Francfort va-t-elle gagner son pari et rivaliser avec la City de Londres ? Depuis l’annonce du Brexit, l’Allemand Hubertus Väth s’est dépensé sans compter pour convaincre les banques londoniennes de migrer vers la métropole des bords du Main.
Le directeur général de « Frankurt Main Finance » (FMF), association de promotion de la ville, se souvient avoir été traité de « fou » quand il exposait ses ambitions.
A l’approche de l’acte final du divorce entre le Royaume-Uni et l’UE, personne ne rit plus : la place financière allemande est, dans l’UE, celle qui attire la plus grande partie des activités bancaires, très convoitées, de Londres, devançant Paris, Milan ou Amsterdam.
Côté capitaux, les montants annoncés sont colossaux : selon les estimations de la Bundesbank, environ 675 milliards d’euros devraient quitter les bords de la Tamise au profit de l’Allemagne, première économie européenne. C’est plus de la moitié du montant total des actifs (1.300 milliards d’euros) que la BCE s’attendait, en 2019, à voir transférés de la Grande-Bretagne vers la zone euro.
Les géants de la finance Morgan Stanley, JP Morgan et Goldman Sachs ont annoncé le transfert d’un total de plus de 350 milliards d’euros d’actifs de Londres vers l’Allemagne.

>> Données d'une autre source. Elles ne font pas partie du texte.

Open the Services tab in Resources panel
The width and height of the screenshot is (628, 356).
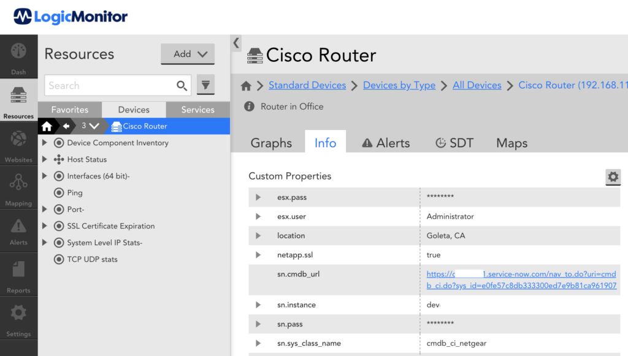197,109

Plus de soixante banques internationales se sont enregistrées auprès du régulateur financier allemand Bafin.
Le Brexit, assure M. Väth, est une « opportunité de renverser la tendance » après « trente années à perdre des affaires au profit de Londres ».
Mouvements en vue
Dans cette perspective, les promoteurs de la place de Francfort ont travaillé sans relâche depuis 2016 : « A sept heures du matin, après le référendum, nous avons appuyé sur le bouton et la campagne a démarré », se souvient le directeur de FMF.

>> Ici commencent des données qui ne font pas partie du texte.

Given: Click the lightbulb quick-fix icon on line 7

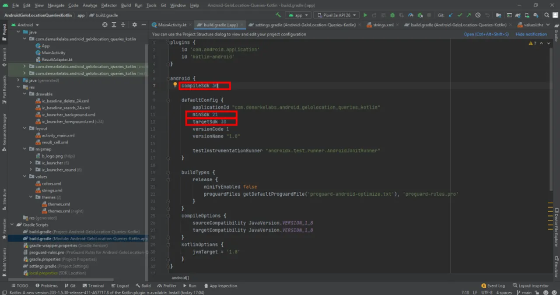Looking at the screenshot, I should pos(175,85).
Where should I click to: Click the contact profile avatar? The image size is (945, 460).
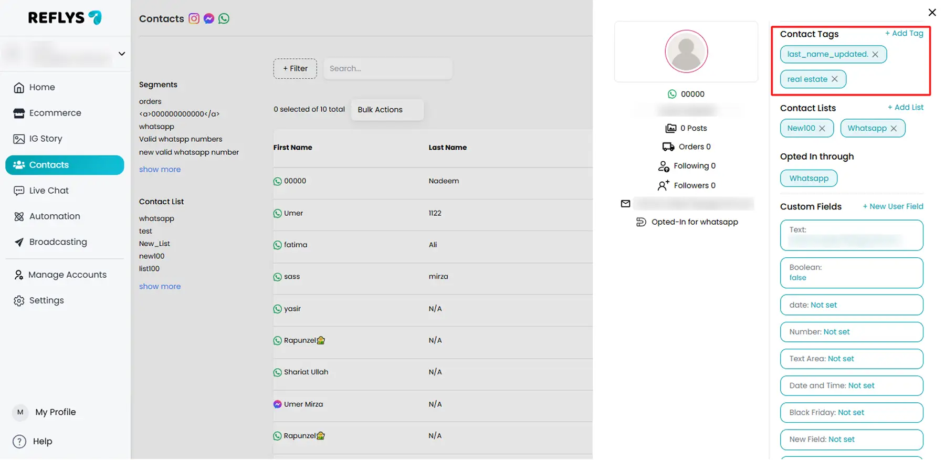[686, 51]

Côté emplois, l’exode ne semble pas massif à ce stade. « Frankurt Main Finance » comptait initialement sur le transfert de jusqu’à 10 000 emplois financiers. La banque allemande Helaba a récemment évalué le nombre des arrivées à quelque 3 500 entre 2019 et 2022.
Mais au 1er janvier 2021, les sociétés financières basées au Royaume-Uni vont perdre le précieux « passeport » leur permettant de proposer services et produits dans toute l’UE.
Gestionnaire de risques pour une grande banque japonaise, Martin Campbell estime que cette nouvelle étape devrait accélérer l’hémorragie. Lui-même a quitté Londres en 2019 pour travailler depuis Francfort.
« En vertu des règles de l’UE, il est encore possible d’exécuter depuis Londres des transactions pour le compte d’une filiale européenne. Cela ne sera plus possible à partir du 1er janvier », explique-t-il.
Les banques s’abstiennent également de faire de la publicité autour de leur déménagement car « le discours autour du Brexit est si horriblement toxique qu’il n’y a rien à gagner à rendre les choses publiques », ajoute le financier.
« En privé, toutes ces banques disent à leurs clients ‘nous sommes à Francfort et nous sommes prêts pour vous’ « , assure-t-il.
Carsten Loll, associé du cabinet de conseil Linklaters, estime que si aucun accord commercial n’est conclu pour l’après-Brexit, les entreprises internationales vont se tourner vers la capitale financière allemande pour louer des bureaux.
On pleure deux fois
Pour Francfort, le changement est aussi visible dans l’évolution du type d’activités. Avant le Brexit, la communauté financière locale – environ 65.000 banquiers – occupait surtout le secteur de la banque commerciale.
« L’idée d’une grande banque d’investissement internationale à Francfort n’existait pas », décrit M. Campbell, selon lequel le Brexit a créé dans la métropole allemande « une industrie de la banque d’investissement en partant de zéro ».
Si Francfort n’a pas l’énergie de la vibrante mégalopole londonienne, la ville de 700.000 habitants mise sur d’autres atouts, comme sa taille raisonnable, propice aux déplacements, et la proximité de la nature.
« J’avais plus d’une heure de trajet quand j’habitais à Londres, se souvient Martin Campbell. « Ici, à Francfort, j’habite dans un appartement qui se trouve à 20 minutes de mon bureau en vélo ou en transports publics ».
« Quand on est affecté à Francfort, on pleure deux fois », lance M. Väth : « Une fois en arrivant, et une fois en repartant ».